The DPJ’s rise (and the LDP’s fall) is no longer debate material, but a welcome reality. As expected, the yen exhibited strength, and looks poised to test ¥92. The Nikkei meanwhile was quite volatile, gapping up, hitting a new ytd high at 10,767, tumbling into the start of the afternoon session to a low of 10,423, to close down 0.4% at 10,492. The star of the day, if you will, was the Jasdaq, up 1% to 50.49, right around its ytd high. Of course, now that the DPJ is in power, the real challenge is to keep campaign promises and stick to them, even if there is near-term pain — rather than postponing the pain as has often been the case.
In terms of the markets and forex, the DPJ has almost certainly created a situation for further yen strength (and sustained relative yen strength after everyone piles into the trade and eventually moves on). Domestic-demand stocks, while not immune to certain negative externalities of a strong yen, are likely to be favored over exporters. The exporters, whether they like it or not, will have to get accustomed to a stronger yen. To summarize the first day of trading after Japan’s historic election, it is suffice to say that politics is front and center as it should be, but the market reaction was diluted by both a dose of reality and by the 6.7% selloff in Shanghai.
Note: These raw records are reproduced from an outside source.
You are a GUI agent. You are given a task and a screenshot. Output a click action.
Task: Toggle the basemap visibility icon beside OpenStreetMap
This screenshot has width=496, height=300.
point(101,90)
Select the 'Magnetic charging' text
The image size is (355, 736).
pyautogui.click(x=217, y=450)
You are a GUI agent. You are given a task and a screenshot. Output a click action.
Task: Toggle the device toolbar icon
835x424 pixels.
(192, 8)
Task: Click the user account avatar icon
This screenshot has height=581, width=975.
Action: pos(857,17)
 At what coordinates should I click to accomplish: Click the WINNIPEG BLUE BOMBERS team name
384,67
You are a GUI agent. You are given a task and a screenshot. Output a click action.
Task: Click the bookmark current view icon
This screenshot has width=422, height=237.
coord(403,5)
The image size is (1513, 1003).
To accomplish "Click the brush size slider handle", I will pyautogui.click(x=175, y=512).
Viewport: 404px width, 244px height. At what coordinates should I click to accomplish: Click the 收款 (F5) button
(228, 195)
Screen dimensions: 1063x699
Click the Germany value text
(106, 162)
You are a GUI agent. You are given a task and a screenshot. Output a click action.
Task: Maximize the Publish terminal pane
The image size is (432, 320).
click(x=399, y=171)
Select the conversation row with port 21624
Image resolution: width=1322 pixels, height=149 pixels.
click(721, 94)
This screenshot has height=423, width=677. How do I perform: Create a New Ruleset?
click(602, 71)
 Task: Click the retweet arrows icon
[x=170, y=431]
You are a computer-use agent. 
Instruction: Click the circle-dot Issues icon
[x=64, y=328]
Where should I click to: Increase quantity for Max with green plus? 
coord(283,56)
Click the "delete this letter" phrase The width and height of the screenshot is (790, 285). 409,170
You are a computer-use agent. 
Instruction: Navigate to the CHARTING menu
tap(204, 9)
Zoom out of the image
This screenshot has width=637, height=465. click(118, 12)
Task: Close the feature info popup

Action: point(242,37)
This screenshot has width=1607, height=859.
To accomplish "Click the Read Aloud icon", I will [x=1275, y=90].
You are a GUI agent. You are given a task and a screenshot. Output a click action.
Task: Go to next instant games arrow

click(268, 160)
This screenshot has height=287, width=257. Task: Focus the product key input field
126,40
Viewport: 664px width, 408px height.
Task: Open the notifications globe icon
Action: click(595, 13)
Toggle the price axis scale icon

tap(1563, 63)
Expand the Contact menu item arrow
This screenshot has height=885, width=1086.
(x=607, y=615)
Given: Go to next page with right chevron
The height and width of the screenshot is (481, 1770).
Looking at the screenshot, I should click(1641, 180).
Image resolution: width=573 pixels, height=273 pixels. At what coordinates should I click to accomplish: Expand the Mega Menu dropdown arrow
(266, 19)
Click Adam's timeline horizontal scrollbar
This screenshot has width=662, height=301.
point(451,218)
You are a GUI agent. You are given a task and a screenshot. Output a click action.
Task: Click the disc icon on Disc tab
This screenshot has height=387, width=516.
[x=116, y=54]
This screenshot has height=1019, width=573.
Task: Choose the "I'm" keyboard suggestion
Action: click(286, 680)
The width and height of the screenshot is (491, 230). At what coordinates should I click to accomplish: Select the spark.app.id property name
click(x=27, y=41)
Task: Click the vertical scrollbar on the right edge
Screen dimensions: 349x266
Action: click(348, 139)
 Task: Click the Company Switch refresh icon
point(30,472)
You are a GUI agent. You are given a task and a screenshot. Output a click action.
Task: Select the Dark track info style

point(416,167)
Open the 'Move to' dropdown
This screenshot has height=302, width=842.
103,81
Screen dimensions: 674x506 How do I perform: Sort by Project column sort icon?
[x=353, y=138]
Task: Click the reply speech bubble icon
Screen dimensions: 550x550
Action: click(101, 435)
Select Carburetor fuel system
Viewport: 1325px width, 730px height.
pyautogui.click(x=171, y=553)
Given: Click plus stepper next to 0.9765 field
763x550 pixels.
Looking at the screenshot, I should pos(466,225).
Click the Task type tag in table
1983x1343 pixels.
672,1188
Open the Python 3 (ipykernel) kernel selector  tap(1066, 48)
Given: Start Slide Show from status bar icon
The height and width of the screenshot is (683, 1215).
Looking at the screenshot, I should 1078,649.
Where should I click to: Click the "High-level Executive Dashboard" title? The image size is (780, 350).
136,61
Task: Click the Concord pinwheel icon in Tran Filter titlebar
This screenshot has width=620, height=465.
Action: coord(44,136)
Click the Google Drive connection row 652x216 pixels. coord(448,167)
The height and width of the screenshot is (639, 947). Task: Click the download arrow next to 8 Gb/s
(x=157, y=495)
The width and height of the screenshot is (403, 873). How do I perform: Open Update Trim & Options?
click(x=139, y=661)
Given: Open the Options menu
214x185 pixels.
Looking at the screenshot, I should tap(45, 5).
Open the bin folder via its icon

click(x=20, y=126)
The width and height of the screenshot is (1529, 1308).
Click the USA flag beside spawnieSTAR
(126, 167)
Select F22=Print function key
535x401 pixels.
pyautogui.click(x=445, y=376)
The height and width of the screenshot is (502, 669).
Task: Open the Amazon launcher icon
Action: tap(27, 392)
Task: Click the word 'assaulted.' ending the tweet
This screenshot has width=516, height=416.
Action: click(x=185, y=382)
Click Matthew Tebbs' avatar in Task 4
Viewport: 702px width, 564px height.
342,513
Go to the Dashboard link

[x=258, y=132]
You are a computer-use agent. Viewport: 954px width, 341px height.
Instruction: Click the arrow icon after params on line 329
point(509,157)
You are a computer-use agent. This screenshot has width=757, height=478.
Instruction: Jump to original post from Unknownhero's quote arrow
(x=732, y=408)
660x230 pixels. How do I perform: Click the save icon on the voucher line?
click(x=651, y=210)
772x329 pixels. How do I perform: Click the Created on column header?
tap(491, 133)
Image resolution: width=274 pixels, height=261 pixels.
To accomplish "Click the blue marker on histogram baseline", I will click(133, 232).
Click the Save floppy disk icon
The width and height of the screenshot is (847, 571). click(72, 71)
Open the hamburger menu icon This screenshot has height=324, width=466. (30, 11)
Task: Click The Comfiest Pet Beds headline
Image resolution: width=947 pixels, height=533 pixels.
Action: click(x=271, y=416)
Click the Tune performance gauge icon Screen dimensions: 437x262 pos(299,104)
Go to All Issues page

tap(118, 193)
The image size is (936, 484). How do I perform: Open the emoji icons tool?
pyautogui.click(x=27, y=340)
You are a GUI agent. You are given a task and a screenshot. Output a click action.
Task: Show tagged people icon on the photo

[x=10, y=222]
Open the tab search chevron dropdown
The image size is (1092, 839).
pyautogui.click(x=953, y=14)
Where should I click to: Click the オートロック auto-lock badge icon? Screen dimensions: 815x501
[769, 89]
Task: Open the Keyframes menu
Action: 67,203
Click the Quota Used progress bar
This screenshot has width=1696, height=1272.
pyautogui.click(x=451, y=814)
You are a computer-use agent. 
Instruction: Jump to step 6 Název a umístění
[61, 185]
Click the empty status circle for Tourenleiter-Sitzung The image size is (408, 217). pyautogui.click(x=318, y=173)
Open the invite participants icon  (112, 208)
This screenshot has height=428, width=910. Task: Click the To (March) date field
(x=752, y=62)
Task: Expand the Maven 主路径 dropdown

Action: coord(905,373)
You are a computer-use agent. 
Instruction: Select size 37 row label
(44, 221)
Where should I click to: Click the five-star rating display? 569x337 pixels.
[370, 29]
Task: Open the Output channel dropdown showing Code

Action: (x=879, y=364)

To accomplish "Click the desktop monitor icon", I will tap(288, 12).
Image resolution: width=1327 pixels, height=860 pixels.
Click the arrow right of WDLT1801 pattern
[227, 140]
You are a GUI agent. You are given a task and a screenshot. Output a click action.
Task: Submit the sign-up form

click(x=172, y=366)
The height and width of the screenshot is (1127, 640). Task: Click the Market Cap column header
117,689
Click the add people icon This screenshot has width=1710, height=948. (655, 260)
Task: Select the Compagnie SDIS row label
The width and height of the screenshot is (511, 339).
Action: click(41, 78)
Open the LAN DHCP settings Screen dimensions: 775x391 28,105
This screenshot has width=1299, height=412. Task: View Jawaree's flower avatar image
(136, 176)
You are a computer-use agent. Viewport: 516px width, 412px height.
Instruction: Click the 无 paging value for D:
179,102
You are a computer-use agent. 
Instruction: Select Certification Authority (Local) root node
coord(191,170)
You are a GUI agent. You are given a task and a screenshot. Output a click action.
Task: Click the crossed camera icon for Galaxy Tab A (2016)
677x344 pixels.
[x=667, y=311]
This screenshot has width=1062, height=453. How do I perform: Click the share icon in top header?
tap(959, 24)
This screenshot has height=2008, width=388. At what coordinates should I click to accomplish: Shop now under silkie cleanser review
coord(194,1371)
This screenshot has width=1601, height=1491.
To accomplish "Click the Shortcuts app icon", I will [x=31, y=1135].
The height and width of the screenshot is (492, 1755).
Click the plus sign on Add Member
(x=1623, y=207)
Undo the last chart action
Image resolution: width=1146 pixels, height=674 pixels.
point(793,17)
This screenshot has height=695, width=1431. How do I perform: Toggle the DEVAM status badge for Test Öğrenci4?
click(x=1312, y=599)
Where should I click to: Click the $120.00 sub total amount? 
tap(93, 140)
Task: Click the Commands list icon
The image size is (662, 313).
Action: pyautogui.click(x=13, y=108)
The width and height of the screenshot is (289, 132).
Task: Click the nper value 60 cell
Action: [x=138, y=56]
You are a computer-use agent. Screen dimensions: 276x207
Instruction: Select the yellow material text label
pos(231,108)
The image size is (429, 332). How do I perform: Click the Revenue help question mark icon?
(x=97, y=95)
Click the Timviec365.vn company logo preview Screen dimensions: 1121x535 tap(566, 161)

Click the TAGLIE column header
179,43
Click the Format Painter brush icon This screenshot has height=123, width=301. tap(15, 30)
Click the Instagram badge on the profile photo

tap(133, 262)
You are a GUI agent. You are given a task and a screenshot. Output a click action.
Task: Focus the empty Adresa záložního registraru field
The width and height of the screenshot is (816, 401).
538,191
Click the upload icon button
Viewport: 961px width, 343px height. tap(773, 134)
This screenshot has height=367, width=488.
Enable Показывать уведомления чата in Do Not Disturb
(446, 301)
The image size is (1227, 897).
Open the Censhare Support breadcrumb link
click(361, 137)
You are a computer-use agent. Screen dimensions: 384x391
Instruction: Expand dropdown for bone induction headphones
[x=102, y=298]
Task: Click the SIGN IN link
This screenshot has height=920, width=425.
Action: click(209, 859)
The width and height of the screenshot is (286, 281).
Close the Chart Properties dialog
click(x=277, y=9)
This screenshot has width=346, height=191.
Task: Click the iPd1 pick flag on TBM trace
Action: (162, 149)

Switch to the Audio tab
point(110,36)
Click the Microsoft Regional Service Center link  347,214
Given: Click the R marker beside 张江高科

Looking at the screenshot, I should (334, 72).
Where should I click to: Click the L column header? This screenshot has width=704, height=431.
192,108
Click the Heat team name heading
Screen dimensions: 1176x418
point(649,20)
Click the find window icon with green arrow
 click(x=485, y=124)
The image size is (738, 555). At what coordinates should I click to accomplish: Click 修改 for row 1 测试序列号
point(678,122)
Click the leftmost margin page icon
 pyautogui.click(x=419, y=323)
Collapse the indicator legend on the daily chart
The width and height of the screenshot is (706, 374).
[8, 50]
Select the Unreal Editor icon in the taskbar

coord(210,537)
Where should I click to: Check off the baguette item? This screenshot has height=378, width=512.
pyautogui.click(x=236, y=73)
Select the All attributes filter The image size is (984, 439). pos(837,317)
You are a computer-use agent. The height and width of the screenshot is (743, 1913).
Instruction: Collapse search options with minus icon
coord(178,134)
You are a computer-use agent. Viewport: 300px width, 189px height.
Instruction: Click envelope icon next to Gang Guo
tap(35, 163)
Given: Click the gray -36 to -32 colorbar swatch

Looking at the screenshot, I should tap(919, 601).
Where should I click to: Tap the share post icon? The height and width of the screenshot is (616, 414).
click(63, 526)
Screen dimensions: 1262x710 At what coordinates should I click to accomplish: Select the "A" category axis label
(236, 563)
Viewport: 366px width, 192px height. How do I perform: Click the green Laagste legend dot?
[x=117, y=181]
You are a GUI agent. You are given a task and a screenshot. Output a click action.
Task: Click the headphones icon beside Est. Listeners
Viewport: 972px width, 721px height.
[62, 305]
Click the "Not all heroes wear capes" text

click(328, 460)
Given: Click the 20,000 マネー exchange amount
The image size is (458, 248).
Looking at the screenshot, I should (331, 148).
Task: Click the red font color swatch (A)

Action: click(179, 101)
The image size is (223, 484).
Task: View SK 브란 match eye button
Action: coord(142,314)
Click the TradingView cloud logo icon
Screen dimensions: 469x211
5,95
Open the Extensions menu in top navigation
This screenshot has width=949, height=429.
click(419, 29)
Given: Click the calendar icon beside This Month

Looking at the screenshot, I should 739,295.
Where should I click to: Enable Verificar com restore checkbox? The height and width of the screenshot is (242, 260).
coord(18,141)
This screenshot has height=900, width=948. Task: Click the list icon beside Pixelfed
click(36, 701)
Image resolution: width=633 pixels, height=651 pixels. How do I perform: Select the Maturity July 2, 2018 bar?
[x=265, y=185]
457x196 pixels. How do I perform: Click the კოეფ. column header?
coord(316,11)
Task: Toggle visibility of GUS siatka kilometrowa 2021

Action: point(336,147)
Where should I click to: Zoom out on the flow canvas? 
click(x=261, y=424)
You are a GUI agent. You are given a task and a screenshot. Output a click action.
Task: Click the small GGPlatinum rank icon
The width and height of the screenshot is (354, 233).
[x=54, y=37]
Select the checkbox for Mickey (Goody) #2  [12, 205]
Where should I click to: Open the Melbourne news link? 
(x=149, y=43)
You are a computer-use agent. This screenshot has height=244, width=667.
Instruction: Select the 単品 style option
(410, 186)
Interesting developments in the Nikkei ahead of the parliamentary election at the end of this month, which at this point looks as if it will finally bring an end to LDP rule. A foreign exchange rate of $1/¥94 would have been practically inconceivable prior to the “Lehman shock” (as the Japanese refer to the genesis of the financial crisis), let alone a stock market rally. And now, ahead of what appears to be a DPJ (opposition party) that will let the yen appreciate and focus more on domestic demand (rightfully so), the stock indices are showing no fear of the yen.
A sustained rally in conjunction with even more yen appreciation bodes especially well for the domestic-oriented stocks, of which there are plenty — many that still have saliva-inducing valuations. However, exporters remain the headline grabbers, and it is not clear just how much yen strength can or will be tolerated (one suggestion is ¥87 is the trip wire, a level reached early this year, and a level not seen previously since the mid-90s). That being said, again what makes this all very interesting is that although the strong yen makes Japanese exports less competitive (great instead for instance, for South Korea [[EWY]], it does allow them to invest more in production overseas, a win-win for the Japanese and local FDI recipient economies.
What worries me though is the pace of reform(s) versus expectations, assuming a DPJ victory. Meantime, there is no debating the fragility of the domestic/global economy and the recovery thus far in equities. Domestic and overseas investors are very fickle and just as quickly as money has been flowing in, it can reverse course equally as quickly. The seemingly conservative, opportunistic play would be to go long the yen [[FXY]]. The DPJ’s financial advisors (and by extension, one of them possibly being tapped as finance minister) have already gone public saying they don’t intend to intervene in forex, except in extraordinary cases. Another play would be to look at the smaller-cap funds like [[DFJ]] and [[JSC]], but unfortunately, these are not very liquid and are quite fragmented. Time-permitting I will look at posting some specific stock picks.
At the time of publishing, the author does not own any long/short positions in the funds mentioned.